§ What you are asked to do: Pictures should be excluded; otherwise, copy every entry exactly.

§ Input records:
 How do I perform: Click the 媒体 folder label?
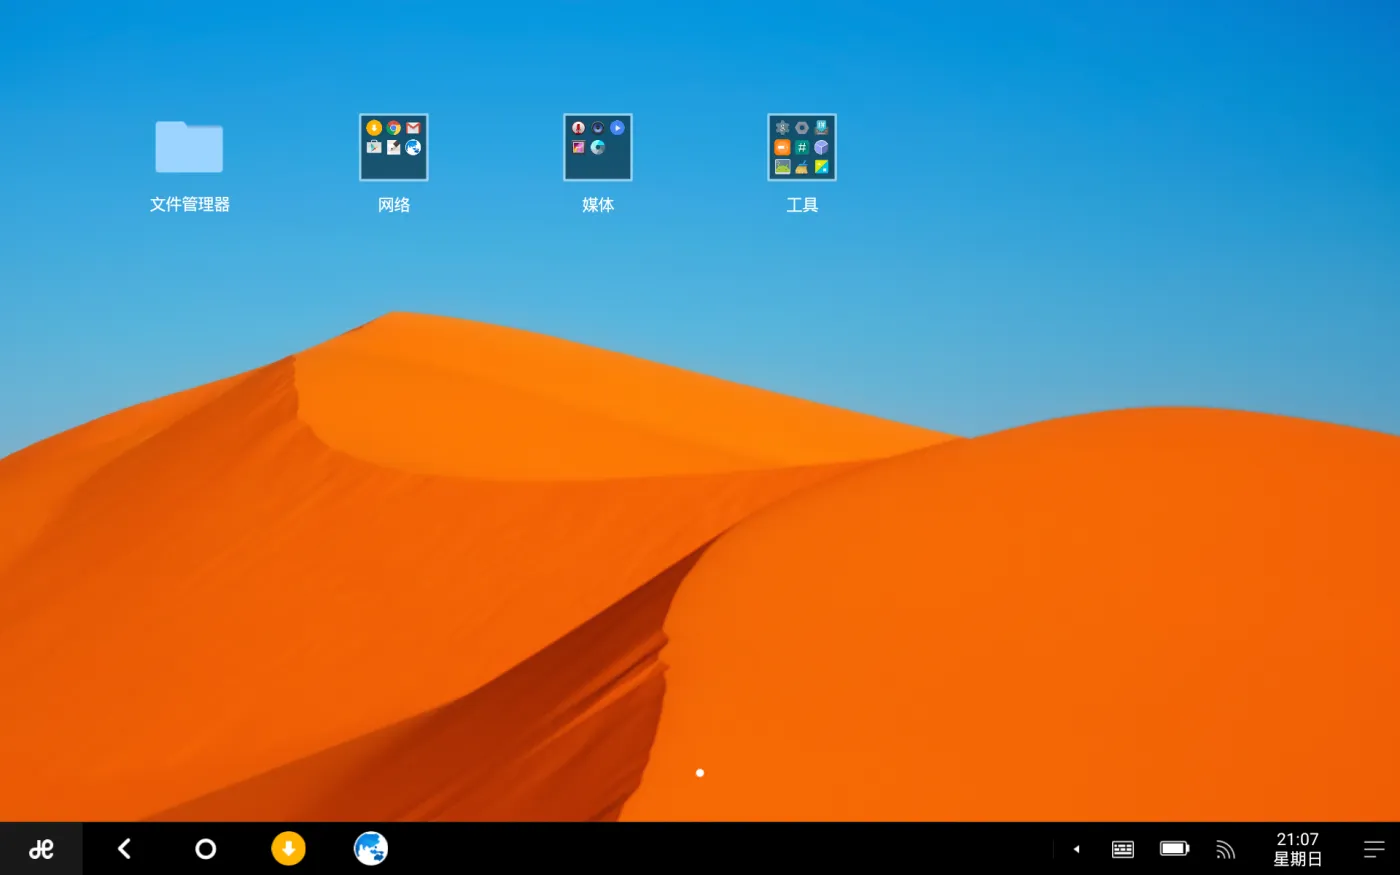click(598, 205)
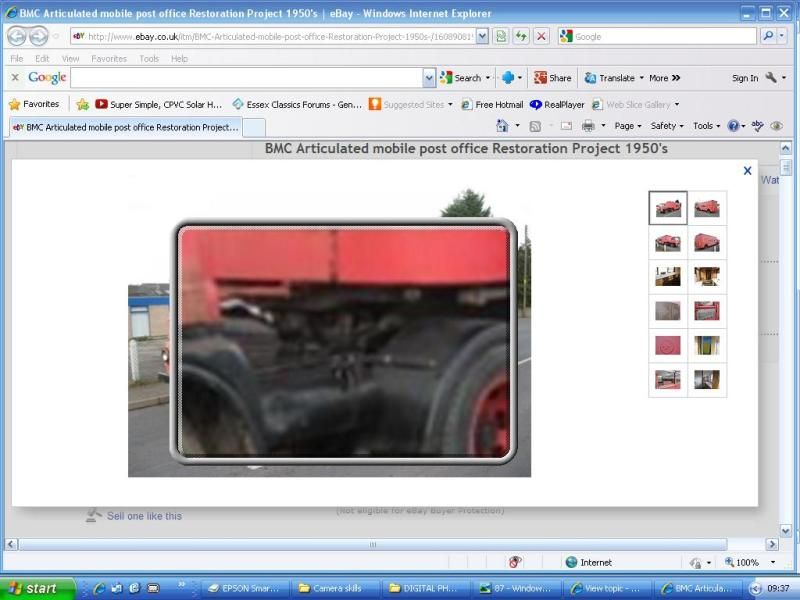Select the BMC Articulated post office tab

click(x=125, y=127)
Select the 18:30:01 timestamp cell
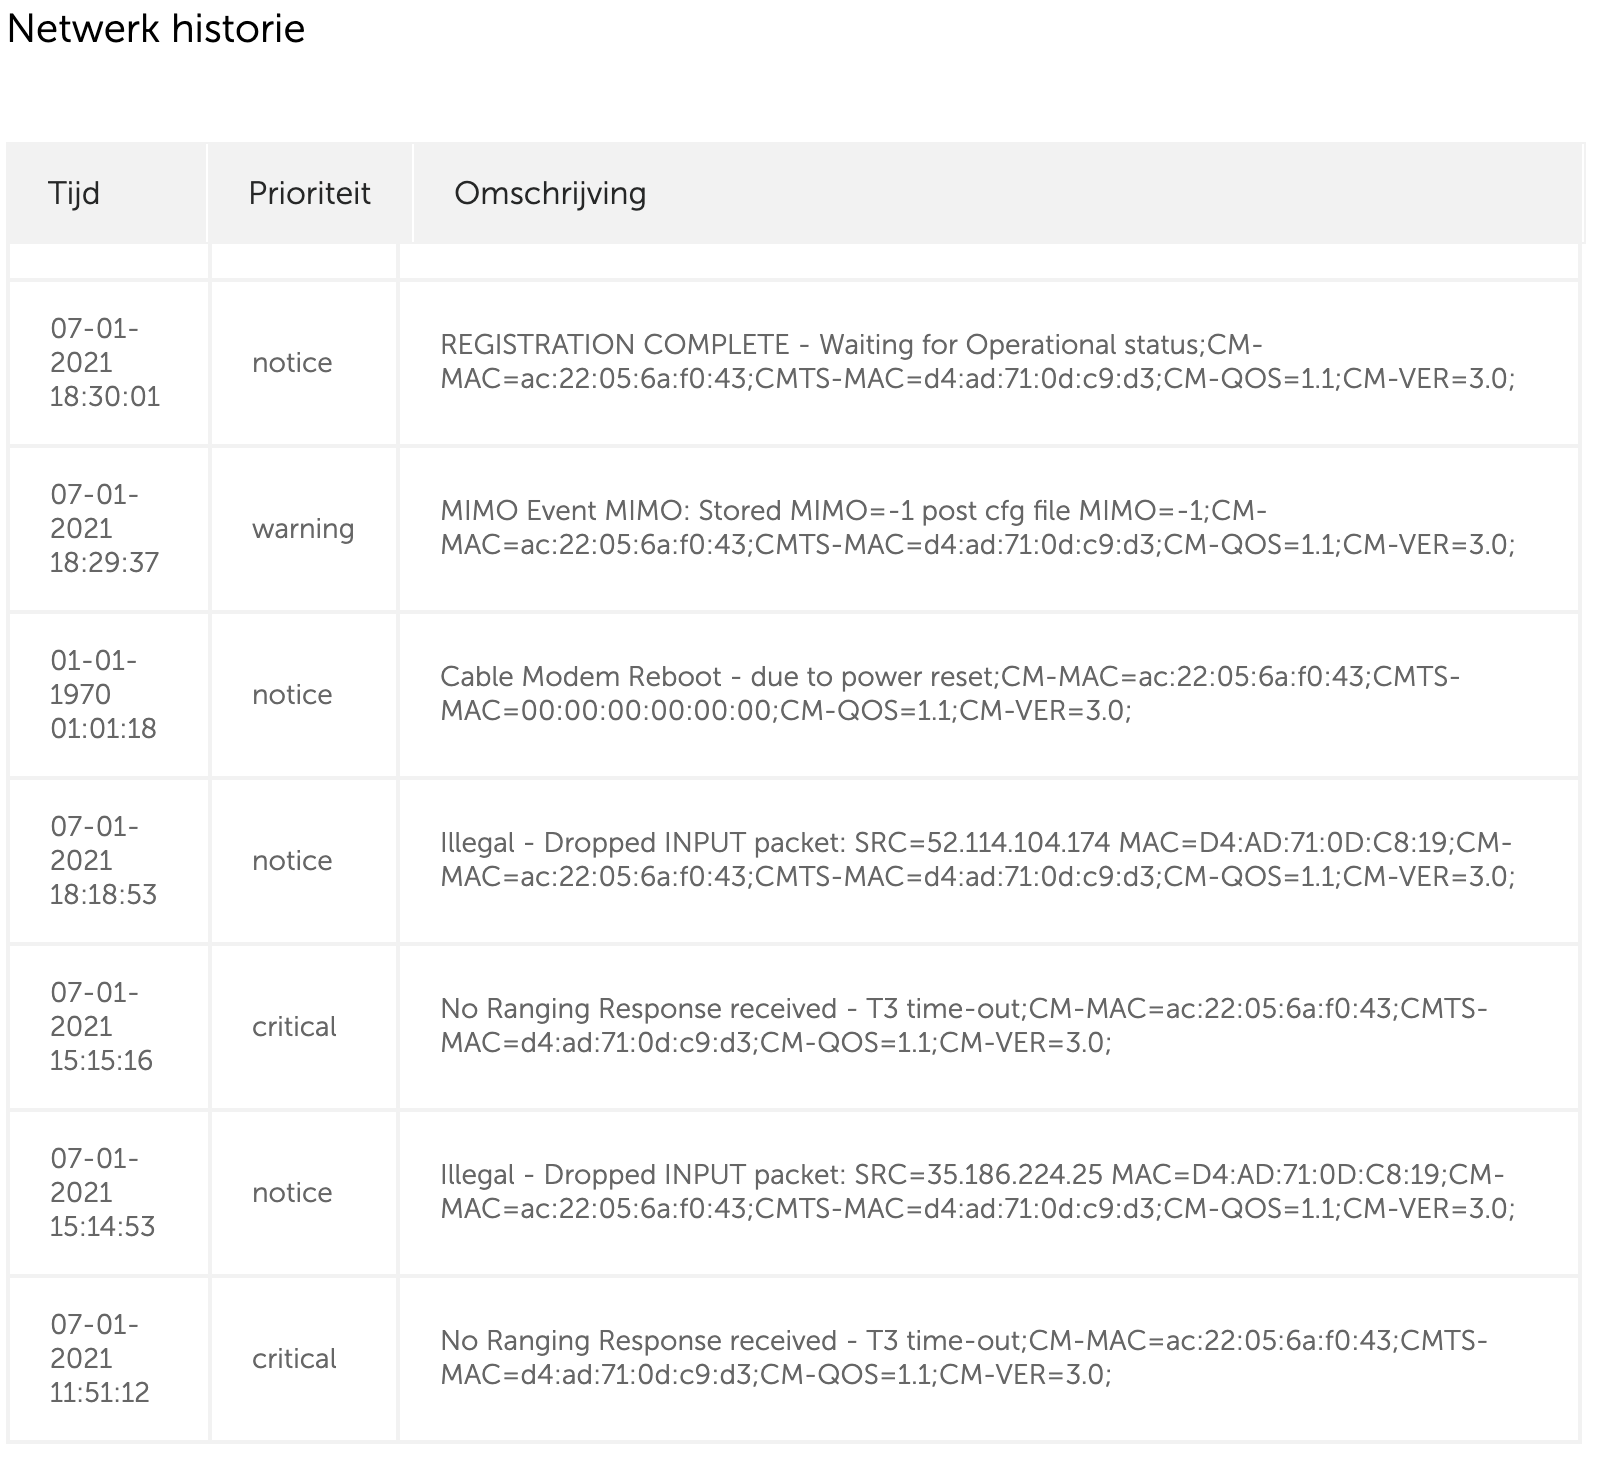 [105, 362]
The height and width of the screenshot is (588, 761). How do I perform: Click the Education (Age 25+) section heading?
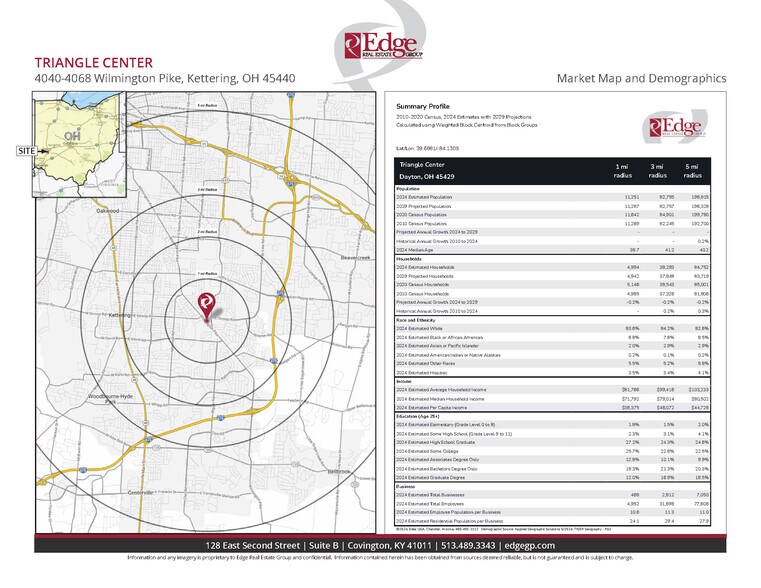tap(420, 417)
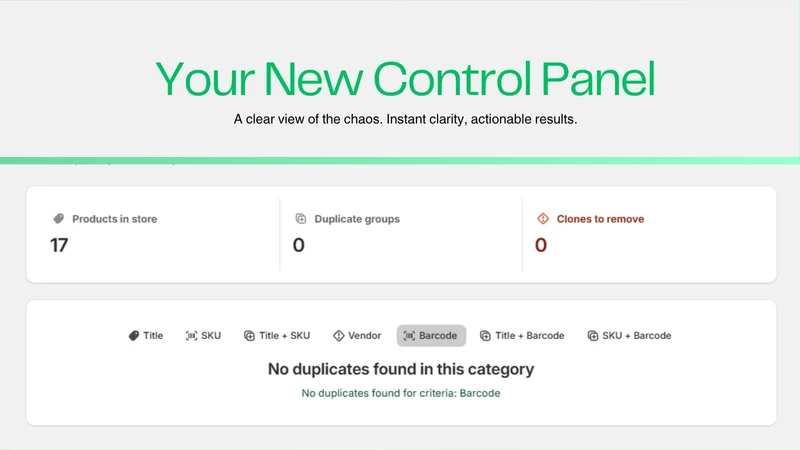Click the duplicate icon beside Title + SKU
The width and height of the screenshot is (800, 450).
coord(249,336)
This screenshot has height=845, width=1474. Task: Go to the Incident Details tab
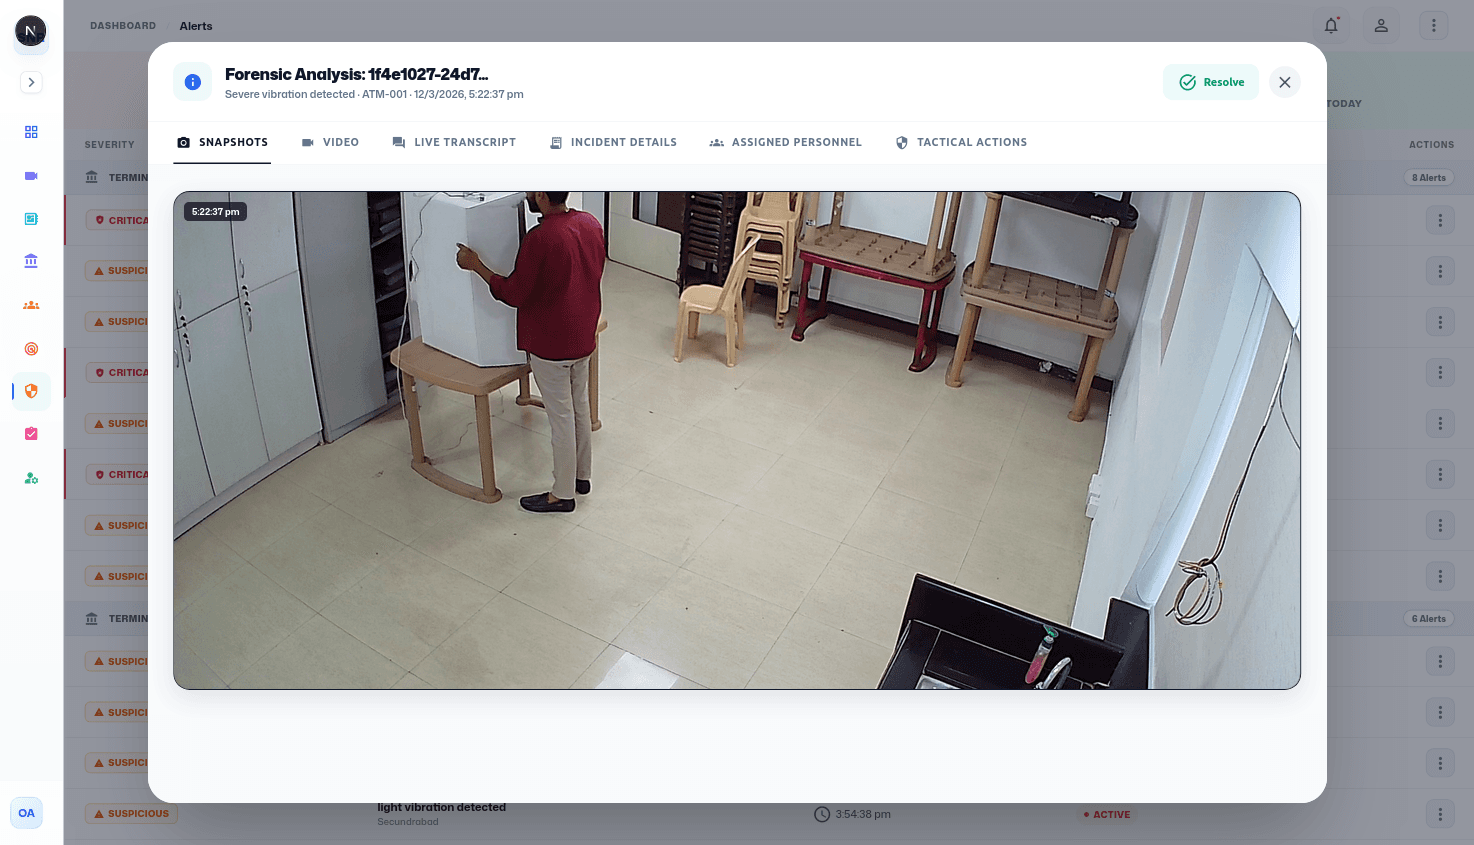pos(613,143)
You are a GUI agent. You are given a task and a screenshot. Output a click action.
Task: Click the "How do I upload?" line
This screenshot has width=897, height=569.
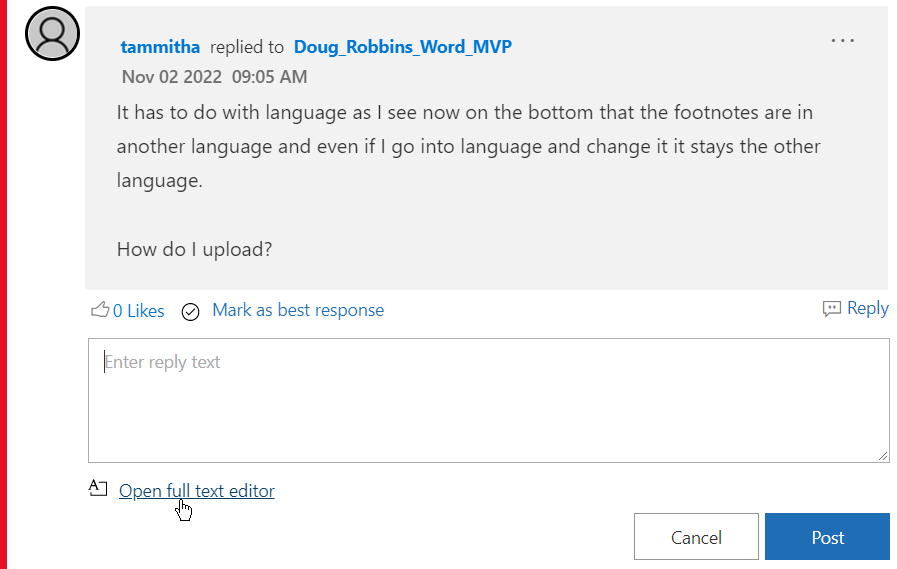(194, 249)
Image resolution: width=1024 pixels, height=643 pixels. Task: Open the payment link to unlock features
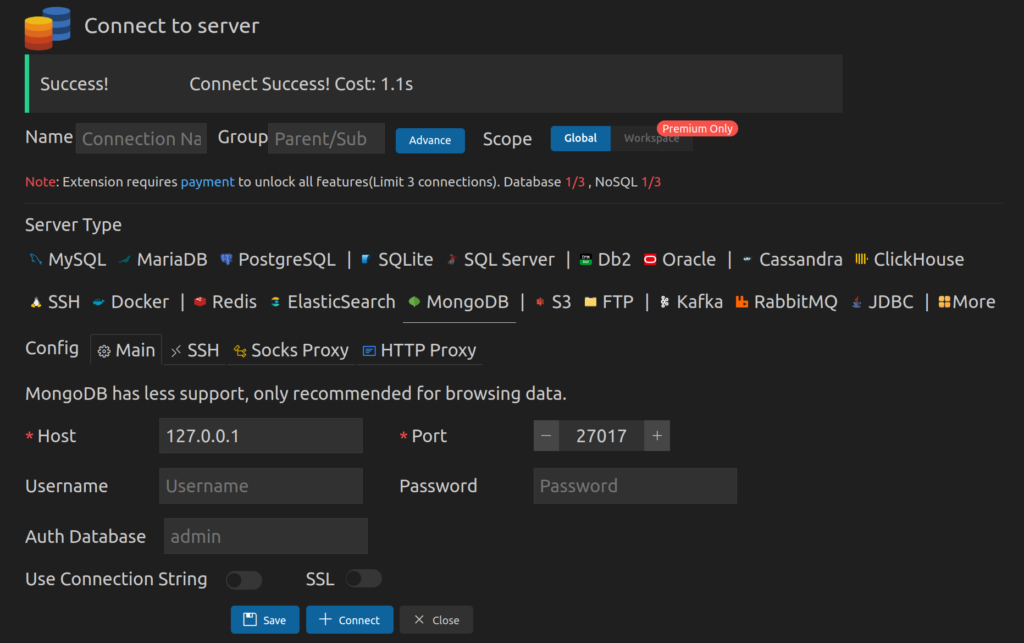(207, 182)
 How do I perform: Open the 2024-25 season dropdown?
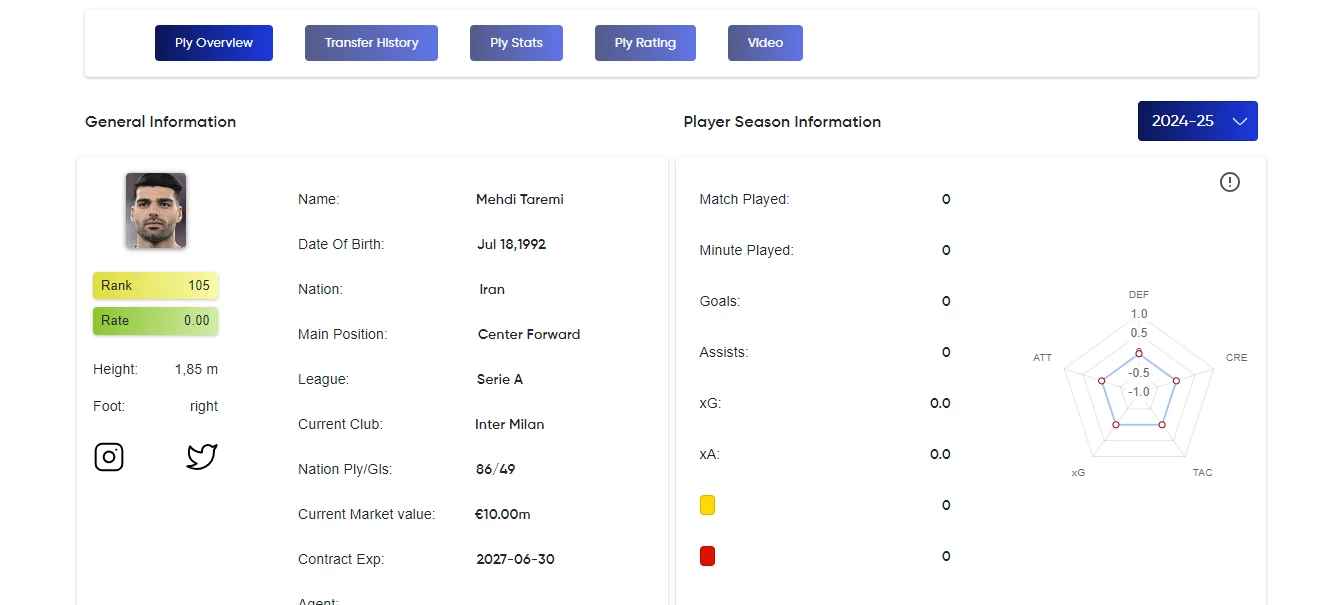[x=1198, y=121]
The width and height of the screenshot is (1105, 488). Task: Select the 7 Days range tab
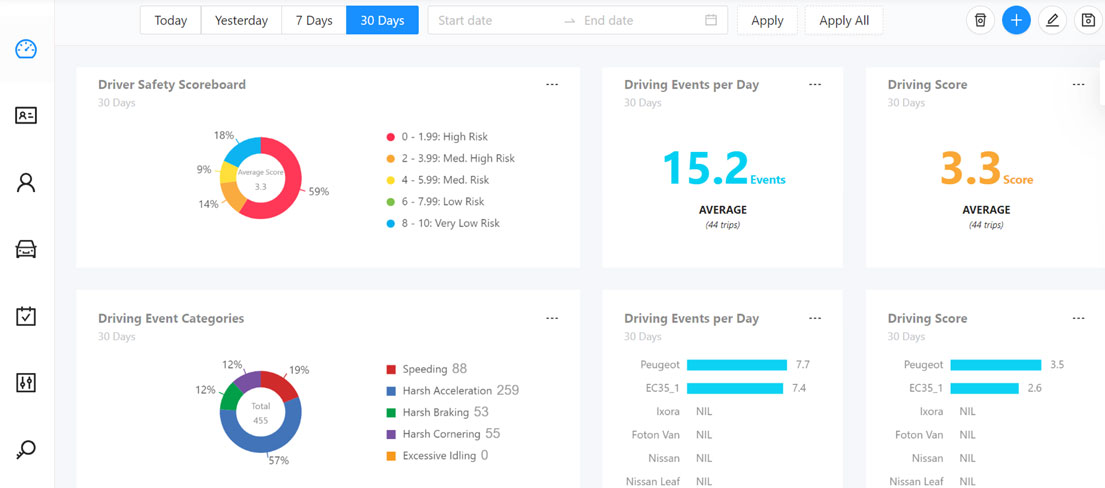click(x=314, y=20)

§ Written solution:
 How do I perform: Click the 媒体 folder label?
click(598, 205)
Select the BMC Articulated post office tab

click(x=125, y=127)
Select the 18:30:01 timestamp cell
 [105, 362]
The height and width of the screenshot is (588, 761). How do I perform: Click the Education (Age 25+) section heading?
tap(420, 417)
Click the duplicate icon beside Title + SKU
The width and height of the screenshot is (800, 450).
coord(249,336)
This screenshot has height=845, width=1474. Task: Go to the Incident Details tab
pos(613,143)
You are a GUI agent. You are given a task and a screenshot. Output a click action.
Task: Click the "How do I upload?" line
This screenshot has width=897, height=569.
(194, 249)
Image resolution: width=1024 pixels, height=643 pixels. Task: Open the payment link to unlock features
(207, 182)
 How do I perform: Open the 2024-25 season dropdown?
[x=1198, y=121]
The width and height of the screenshot is (1105, 488). Task: Select the 7 Days range tab
click(x=314, y=20)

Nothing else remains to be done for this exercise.